Segment Start: EXERCISE PASSAGE

RBI Decision ; Can it have an impact on Common Man

 

 

The recent policy decision by the monetary policy committee (MPC) not only resulted in the stock market tumbling down but also made the Indian citizens worry about his/her EMIs.The committee took two decisions:

  1. Therepo rate was increased. This is the rate at which RBI lends to commercial banks. It increased it to 4.40% from a multi-decade record low of 4%. Raising the rates makes borrowing money from the central bank more expensive for the commercial banks. The banks then pass on this cost to their customers (that is the Indian citizens or corporations etc.).
  2. The cash reserve ratio (CRR) was hiked. This translates into banks to parking more money with the Central bank. This in effect would drain out ₹87,000 crore of liquidity from the banking system.

The impact of these two decisions can be summed up as following:

  1. Increase in repo rate would make loans expensive. This will push banks and non-banking financial companies (NBFCs) to hike not only the lending rates but also the deposit rates. Equated monthly installments (EMIs) on home, vehicle, and other personal and corporate loans are likely to rise.
  2. The increased CRR would leave the banks with lesser funds to give out as loans, which would mean - taking loans from the banks may become difficult.

Why was this decision taken suddenly?

The RBI Governor Shaktikanta Das said the decision to increase the repo rate was taken keeping in mind the rising inflation, geopolitical tensions, high crude oil prices, and shortage of commodities globally, which have impacted the Indian economy.

“The persistent inflation pressures are becoming more acute, particularly on food”, said Mr Das, he further added that “ there is a risk if prices stay at this level for "too long", so"inflation must be tamed in order to keep the Indian economy resolute on its course to sustained and inclusive growth". Moreover, when inflation in March rose to a 17-month high of 6.95% and might even rise above the RBI’s target band of 2-6 percent in April too, this step was necessary.

However, one needs to ponder on few aspects related to these decisions.

  1. If inflation is largely due to external factors – oil prices and supply shortages due to the Russian-Ukraine war and COVID-19 restrictions in China - so, how would raising domestic rates help reducing inflation?
  2. The companies particularly the Small and Medium, have still not been able to overcome the adverse impact of Three shocks they got one after the other ; DEMONETISATION, GST and then the pandemic - the fourth quarter (2021) results are an indicator. Therefore, Will the raising borrowing costs further NOT have a negative impact on the Indian businesses.

Segment End: EXERCISE PASSAGE
Segment Start: DATA SECTION

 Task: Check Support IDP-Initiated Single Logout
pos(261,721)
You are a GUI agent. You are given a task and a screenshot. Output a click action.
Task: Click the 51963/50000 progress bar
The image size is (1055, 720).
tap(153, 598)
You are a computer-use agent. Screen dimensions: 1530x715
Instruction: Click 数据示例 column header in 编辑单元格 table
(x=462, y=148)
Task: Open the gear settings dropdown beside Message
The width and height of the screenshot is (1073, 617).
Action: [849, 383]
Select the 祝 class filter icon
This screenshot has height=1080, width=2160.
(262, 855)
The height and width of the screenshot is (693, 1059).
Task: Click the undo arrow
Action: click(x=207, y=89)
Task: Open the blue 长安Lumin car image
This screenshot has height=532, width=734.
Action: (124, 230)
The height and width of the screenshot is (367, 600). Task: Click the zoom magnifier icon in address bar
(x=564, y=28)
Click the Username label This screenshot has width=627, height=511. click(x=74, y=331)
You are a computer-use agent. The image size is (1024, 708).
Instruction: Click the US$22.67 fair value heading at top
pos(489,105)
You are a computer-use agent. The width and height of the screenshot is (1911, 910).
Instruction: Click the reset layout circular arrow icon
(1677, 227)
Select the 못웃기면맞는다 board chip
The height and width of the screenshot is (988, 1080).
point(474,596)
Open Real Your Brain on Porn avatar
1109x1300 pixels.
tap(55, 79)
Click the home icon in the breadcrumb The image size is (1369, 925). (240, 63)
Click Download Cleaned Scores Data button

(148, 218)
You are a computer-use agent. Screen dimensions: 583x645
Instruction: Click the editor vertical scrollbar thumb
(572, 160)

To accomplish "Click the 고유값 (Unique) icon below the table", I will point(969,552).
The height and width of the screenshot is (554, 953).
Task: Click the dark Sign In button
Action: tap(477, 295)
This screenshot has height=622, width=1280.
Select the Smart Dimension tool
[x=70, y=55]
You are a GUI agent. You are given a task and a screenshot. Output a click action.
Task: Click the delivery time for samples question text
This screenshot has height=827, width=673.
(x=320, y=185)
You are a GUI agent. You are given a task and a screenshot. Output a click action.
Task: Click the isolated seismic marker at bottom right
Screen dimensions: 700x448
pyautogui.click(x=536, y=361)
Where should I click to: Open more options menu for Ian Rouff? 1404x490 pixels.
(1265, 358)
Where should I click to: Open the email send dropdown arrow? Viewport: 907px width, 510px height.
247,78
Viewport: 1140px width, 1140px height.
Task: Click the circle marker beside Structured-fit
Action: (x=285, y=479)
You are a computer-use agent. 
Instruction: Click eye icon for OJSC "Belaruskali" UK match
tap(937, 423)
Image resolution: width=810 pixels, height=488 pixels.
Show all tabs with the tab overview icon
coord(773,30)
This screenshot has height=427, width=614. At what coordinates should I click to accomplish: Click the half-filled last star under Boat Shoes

Segment End: DATA SECTION

→ WORK INSTRUCTION A
From the piece on the RBI decision, pull out the passage starting at "2. The cash" and ending at "decision taken suddenly?".
→ WORK INSTRUCTION B
In the piece on the RBI decision, what level did inflation reach in March?
The rows have nothing to do with the work here.

→ SOLUTION A
2. The cash reserve ratio (CRR) was hiked. This translates into banks to parking more money with the Central bank. This in effect would drain out ₹87,000 crore of liquidity from the banking system.

The impact of these two decisions can be summed up as following:

  1. Increase in repo rate would make loans expensive. This will push banks and non-banking financial companies (NBFCs) to hike not only the lending rates but also the deposit rates. Equated monthly installments (EMIs) on home, vehicle, and other personal and corporate loans are likely to rise.
  2. The increased CRR would leave the banks with lesser funds to give out as loans, which would mean - taking loans from the banks may become difficult.

Why was this decision taken suddenly?

→ SOLUTION B
A 17-month high of 6.95%.